Hooray for Buggy Software???

Article
10/04/2010

No this is not a piece on job security for Software QA Professionals. I was recently at a Test Team sprint-end demo. For at least two of the projects shown, the metric of interest to Dev managements was, “how many bugs did you find?” and when the answer was either a high number or a high severity (“Three hi-Sev ones!”) the response was applause.

This seemed wrong to me.

My first reaction is, OK, let’s re-phrase this….

“How many high severity defects did we just design and implement into our product?”....”Three?”....”That’s great! (applause)”

"Oh Test team, did you catch our graven mistakes?"...."Three of them?"....."Thank you test team! (applause)"

graven: past tense of grave

grave: serious, fraught with danger or peril

IOW...very dangerous, but no longer our problem... :-)

This would indicate that asking "how many bugs?" is the wrong approach, and I dutifully chastised the assembled as such. But then later I thought...I too have fallen prey to the siren song of this particular metric... not just long ago in my unenlightened days but even more recently...why? And what does this mean for the validity of "how many bugs?" Here is my conclusion....

Three Stages

The world of the software development Life-cycle can be sliced and diced many different ways. Here, to make my point, I will delineate three stages.

The bulleted items are the quality centric activities we engage in at each step.

When we ask how many bugs did we find, we are focusing on Stage 2. So asking the question is not wrong in itself, but it is an error of omission in that we neglect the contribution and impact on quality of stages 1 and 3.

Stage 1 Quality

When I make the titular quips earlier in this blog entry, I am saying that high bug counts in stage 2 may mean we have a breakdown of quality in stage 1. While developers often lead the design, a solid quality design will be the result of contributions from Test (system suitability and testability) and Program Management (customer focus). Implementation quality is not only dependent on good development practices, but can be integrally tied to unit testing when Test-Driven Development (TDD) is used. If not then the unit tests still can provide foundational insight that what we asked for is what we got.

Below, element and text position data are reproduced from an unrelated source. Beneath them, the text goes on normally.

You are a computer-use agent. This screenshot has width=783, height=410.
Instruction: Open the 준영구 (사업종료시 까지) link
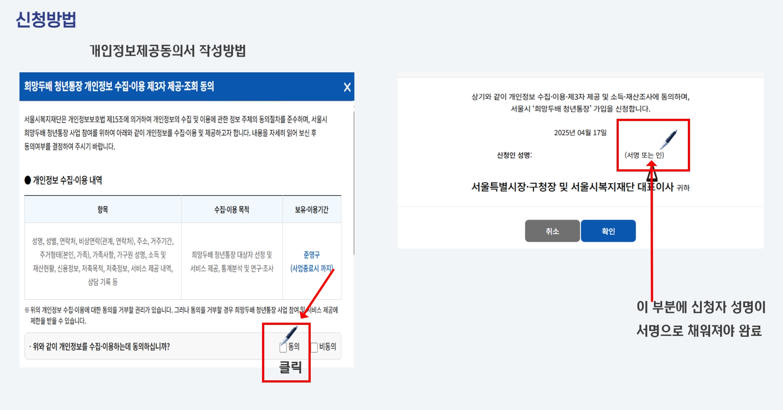point(311,261)
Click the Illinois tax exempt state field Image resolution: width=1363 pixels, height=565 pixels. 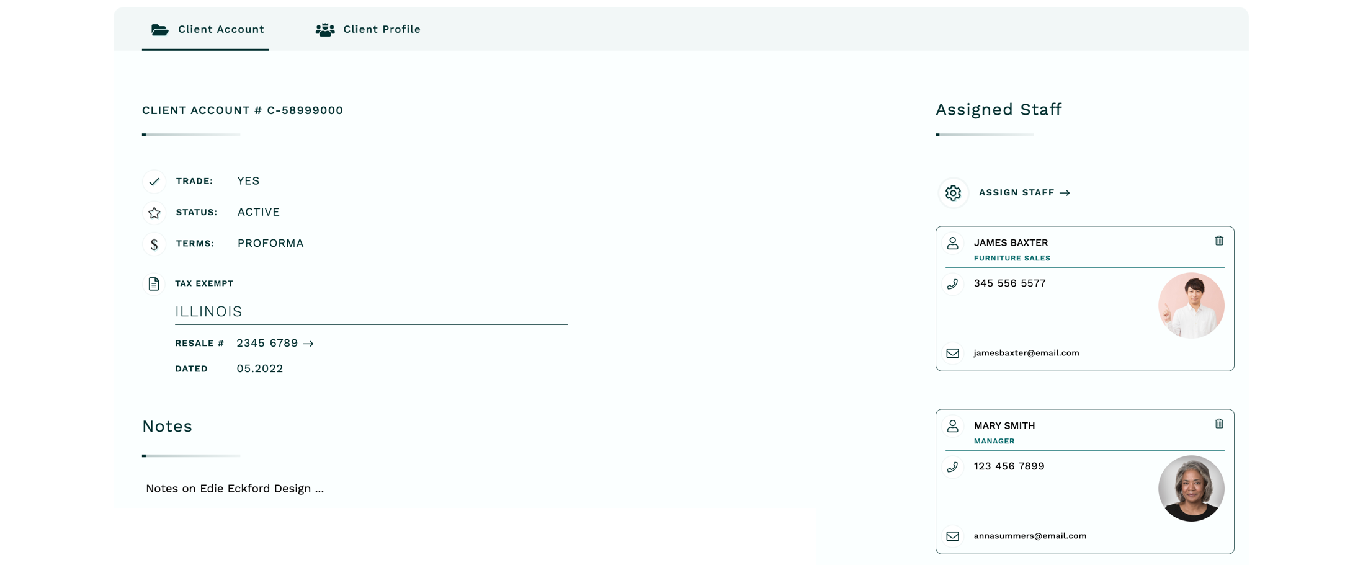click(370, 311)
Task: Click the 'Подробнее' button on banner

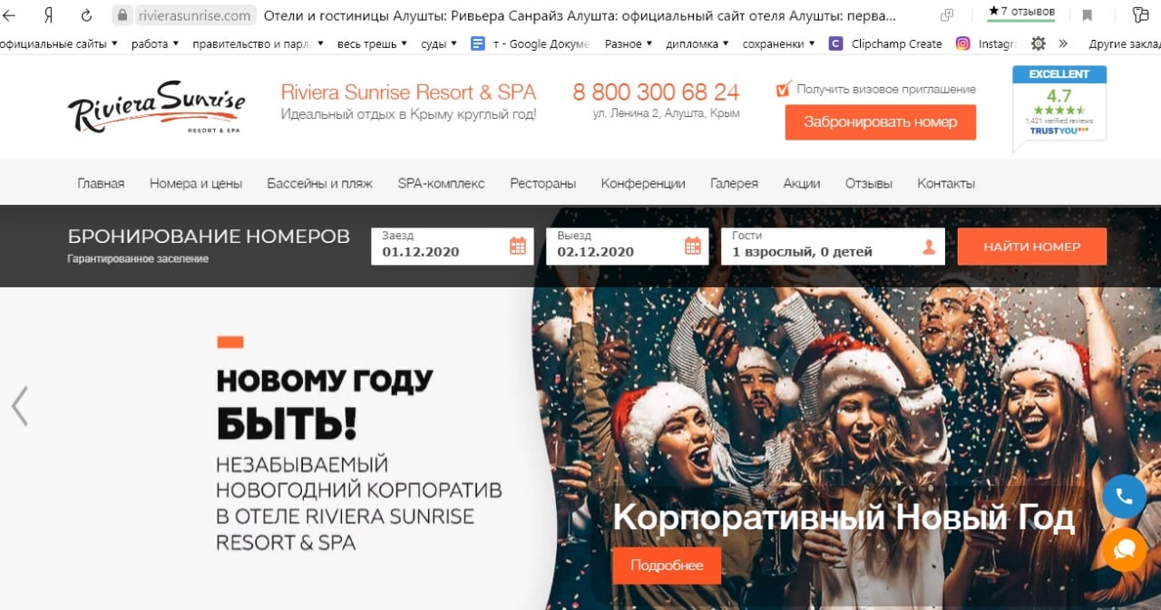Action: (667, 566)
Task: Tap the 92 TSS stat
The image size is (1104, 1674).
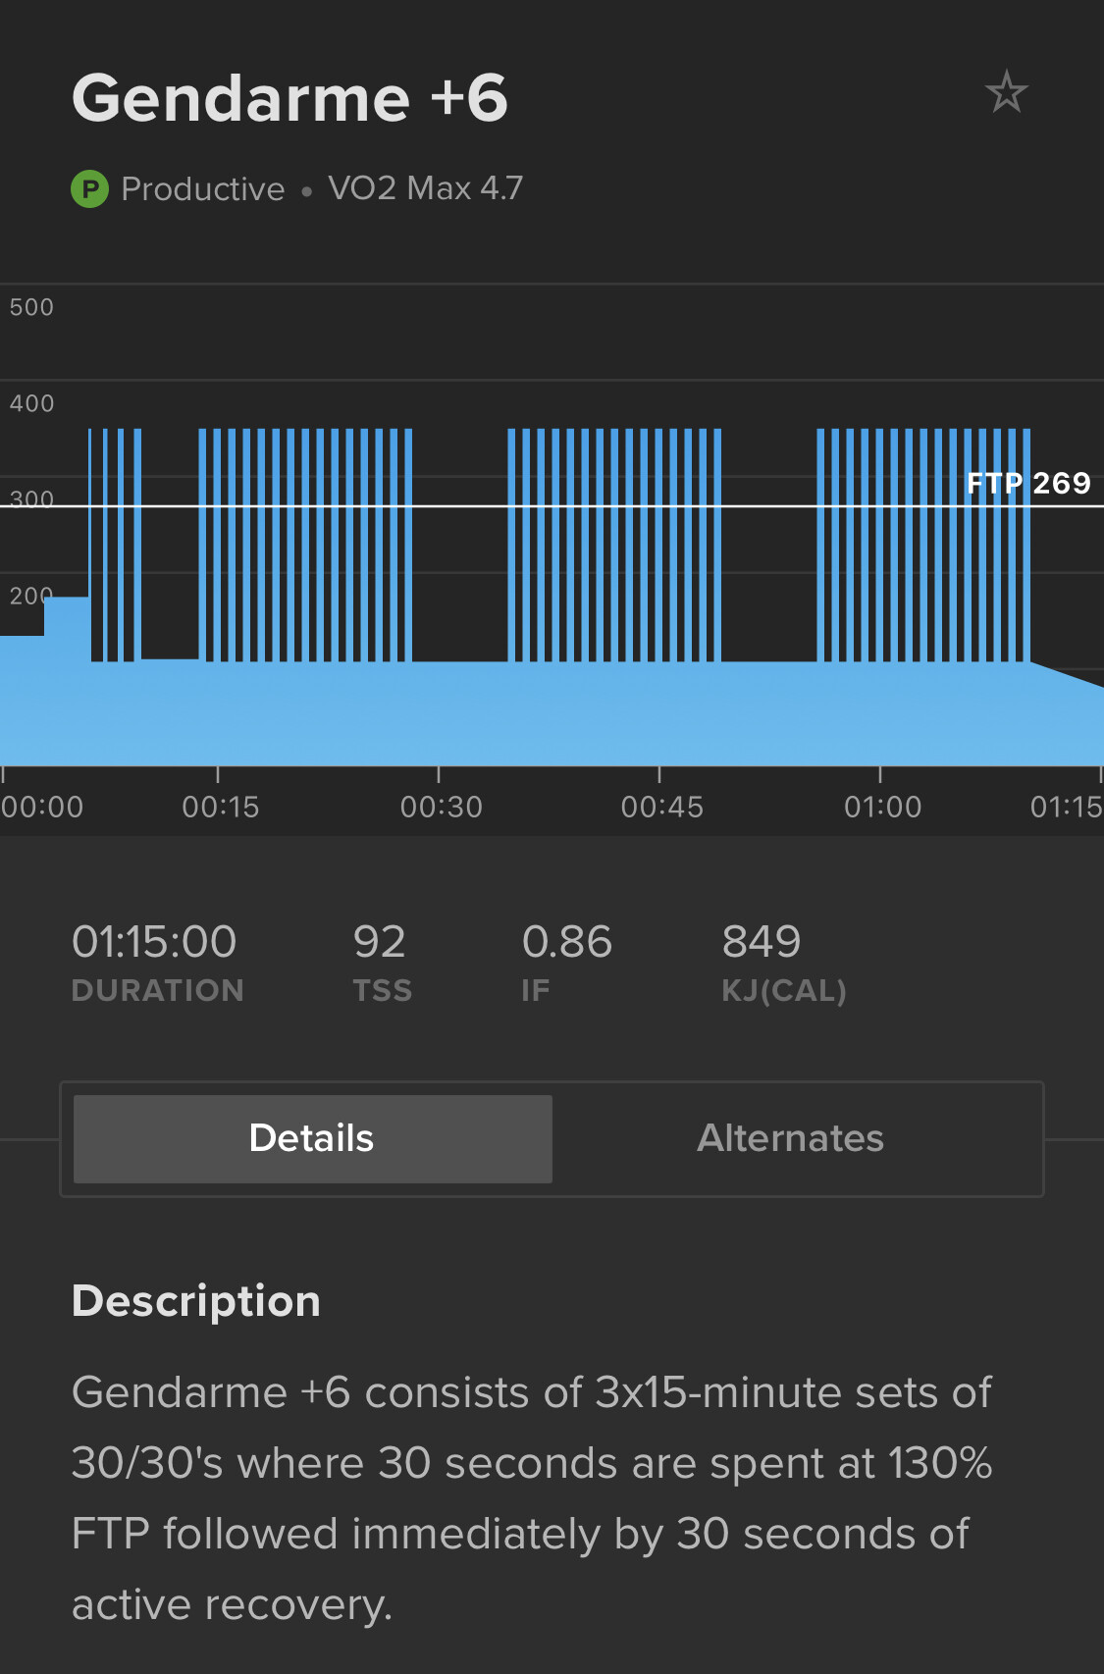Action: pos(380,942)
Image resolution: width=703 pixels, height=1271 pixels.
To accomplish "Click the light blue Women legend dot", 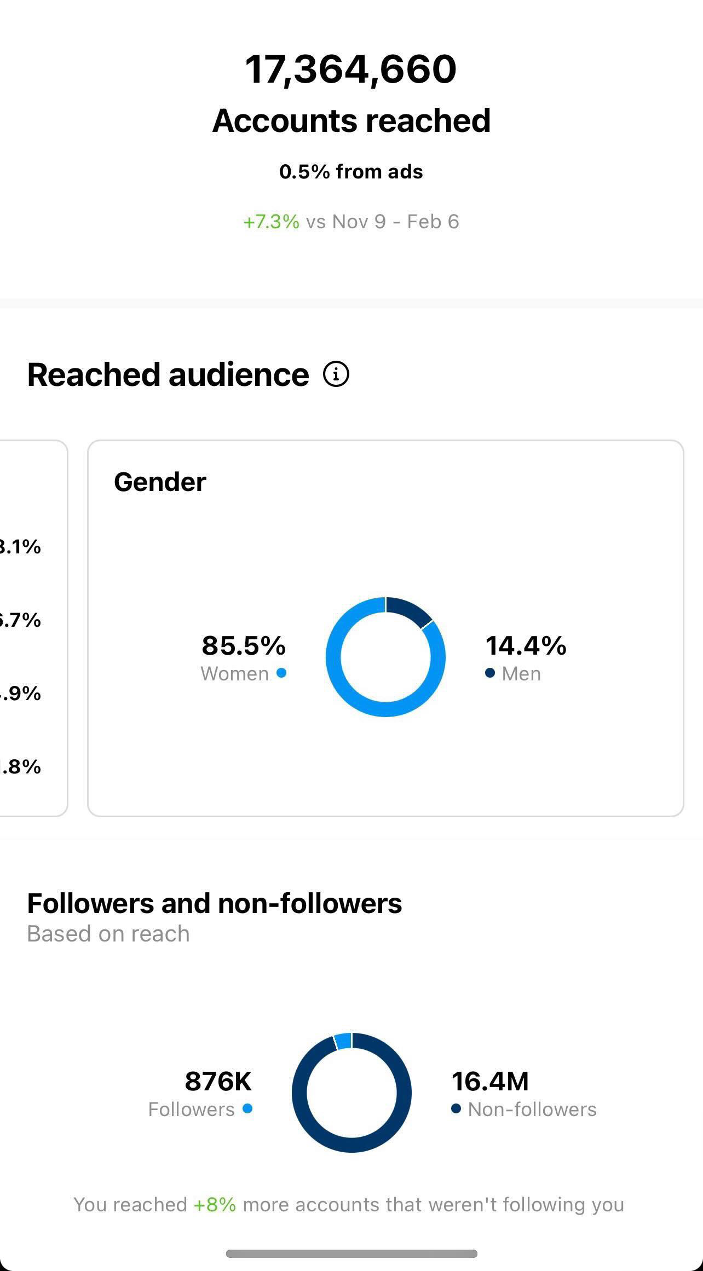I will (281, 673).
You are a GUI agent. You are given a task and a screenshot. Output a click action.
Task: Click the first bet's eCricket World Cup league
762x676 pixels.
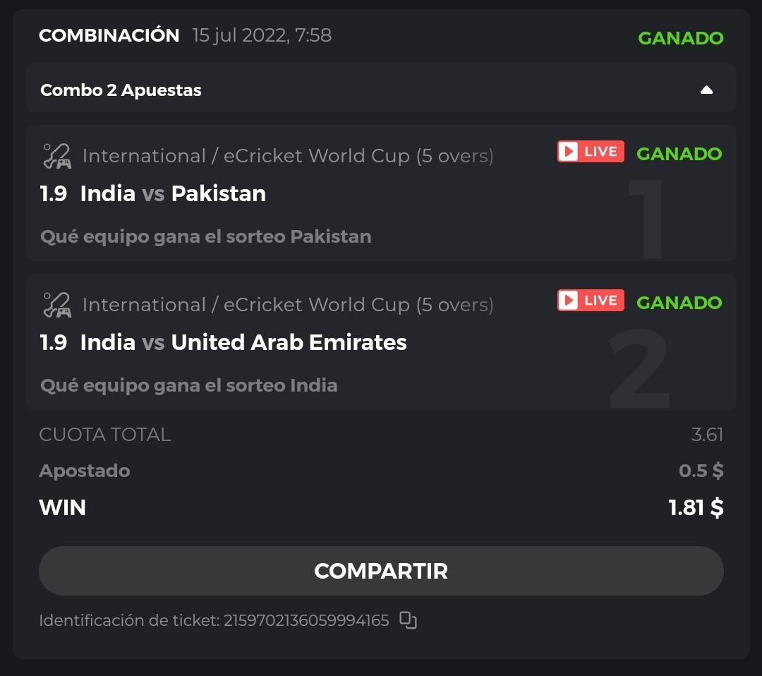[x=288, y=156]
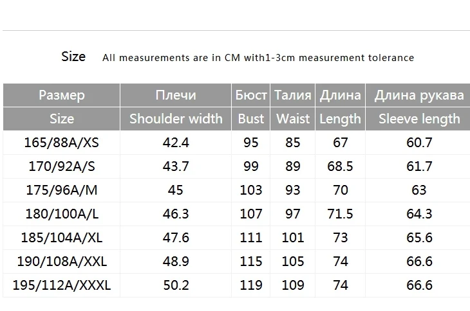Viewport: 470px width, 311px height.
Task: Click the Длина рукава header cell
Action: click(419, 95)
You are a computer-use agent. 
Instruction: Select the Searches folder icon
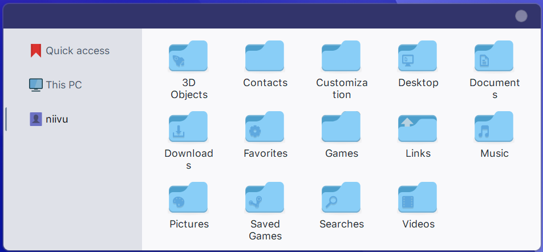pyautogui.click(x=341, y=198)
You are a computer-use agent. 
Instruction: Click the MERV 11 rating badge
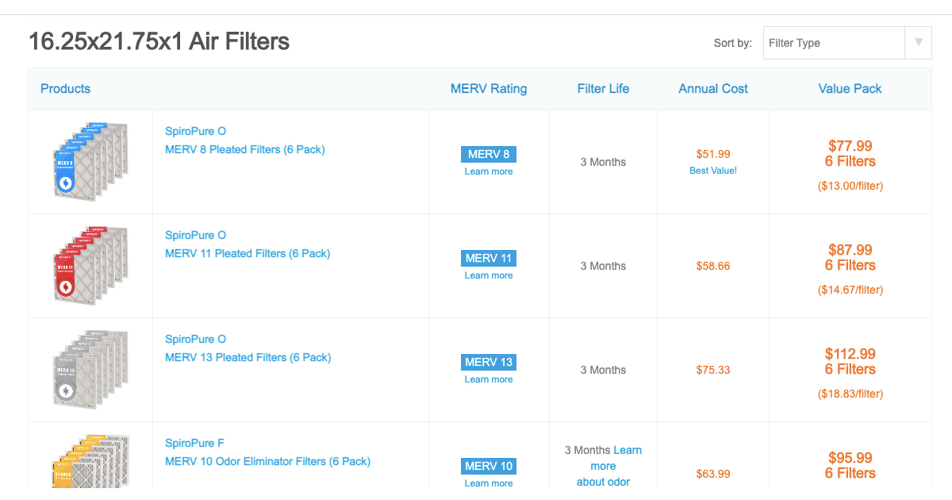488,258
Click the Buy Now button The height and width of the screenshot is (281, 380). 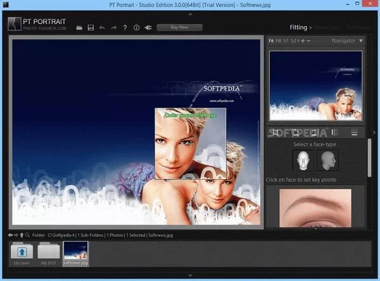179,27
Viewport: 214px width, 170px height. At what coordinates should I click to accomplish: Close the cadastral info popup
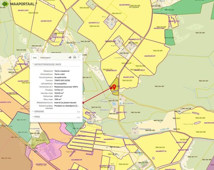click(79, 57)
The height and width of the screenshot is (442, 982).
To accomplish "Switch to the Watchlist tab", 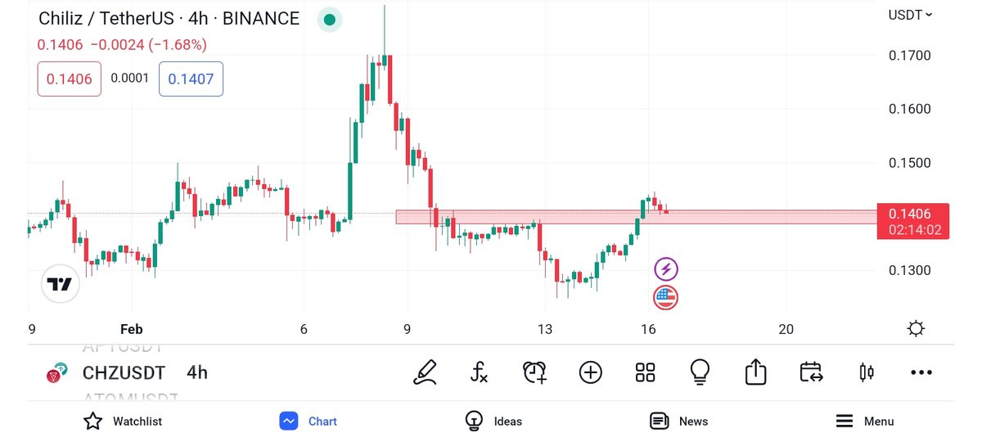I will (123, 422).
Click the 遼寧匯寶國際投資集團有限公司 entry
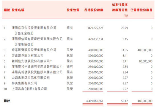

Quality Measurements for Stage 1

Design reviewed with Test and PM (a binary measurement)
Percent of code that was peer-reviewed. My opinion...should be 100%. This is not only to catch mistakes, but is a great way for senior developers to guide more junior ones in good development practices like using design patterns, and code re-use.
Unit Test Code Coverage. Yipes, did I say that? Some would fancy this a controversial assertion. But just like bug count is not an end all, but one piece of the puzzle, so is code coverage.
Code Coverage Gap Analysis: Of the code not covered, are we missing anything?
Static Code Analysis [added 10/7]

Stage 2 Quality

A primary point I am trying to make is that this stage is where many software professional's minds go when they think of software quality. The error of this perception is best summed up by the adage, "you cannot test quality into your system". [if anyone knows who to credit for this, please let me know]

This is but one stage in the process, and a lot of the quality measurements in stage 1 have their counter-parts here:

- - - Test Plan Reviewed by Dev and PM?
    - Percent Test Code peer reviewed
    - Integration Test Code Coverage (same caveats as always)

Then there are the ones specific to this stage

Documented test results: Especially important for perf and stress as these provide the benchmarks for what we know we can take in production.
Number and Severity of bugs found. There it is. Yes it can be a valid quality/risk indicator. But it cannot be taken in a vacuum... it must be interpreted along with Stage 1 and Stage 3 results.
- Does a high and severe bug count mean our super-effective stage 2 is going to wring all the risk out of this product, or does it mean our Stage 1 quality is terrible, and we can expect more terribleness to plague our customers?
- Does a low bug count mean our stage 2 tools are wastes of time, or does it mean that stage 1 kicked butt and resulted in high quality code?

Stage 3 Quality

I have spoken before about Testing in Production (TiP); as a valid approach to software services. The acceptance of this approach (if not the approach itself) is somewhat new. Monitoring in Production however is not new. Amazon.com is a good example of how well developed and supported monitoring tools, plus other tools that enable rapid response to production issues (i.e. hot fixes) can be part of a quality regimen for services. But you may ask, is allowing defects into production, even if you can find and fix them fast, "quality"...yes, just ask most Amazon.com users if they have experienced a problem...or see Amazon's customer satisfaction scores.

Even if we accept production as a legitimate quality stage, then why not just catch all the defects in stage 2 and then don't worry about stage 3? The answer is cost. If we attempt to find everything with our Big Up-Front Testing in stage 2, we can approach the limits of diminishing returns with increasing costs. Employing stage 3 along with stages 1 and 2 is a legitimate cost-effective way to maximize quality for services. And what does this mean for bug-counts in stage 2? It means that we should also be keenly aware of the price we are paying to find those bugs, and make sure it is cost effective.

In Conclusion…

….hey guys who were in that meeting where I railed against your interest in bug counts, I too have been known to engage in a bug count or two. As long as we are on the same page with respect to where bug counts fit within the SDLC universe (and all indications thus far indicate that we are), then I am cool with it.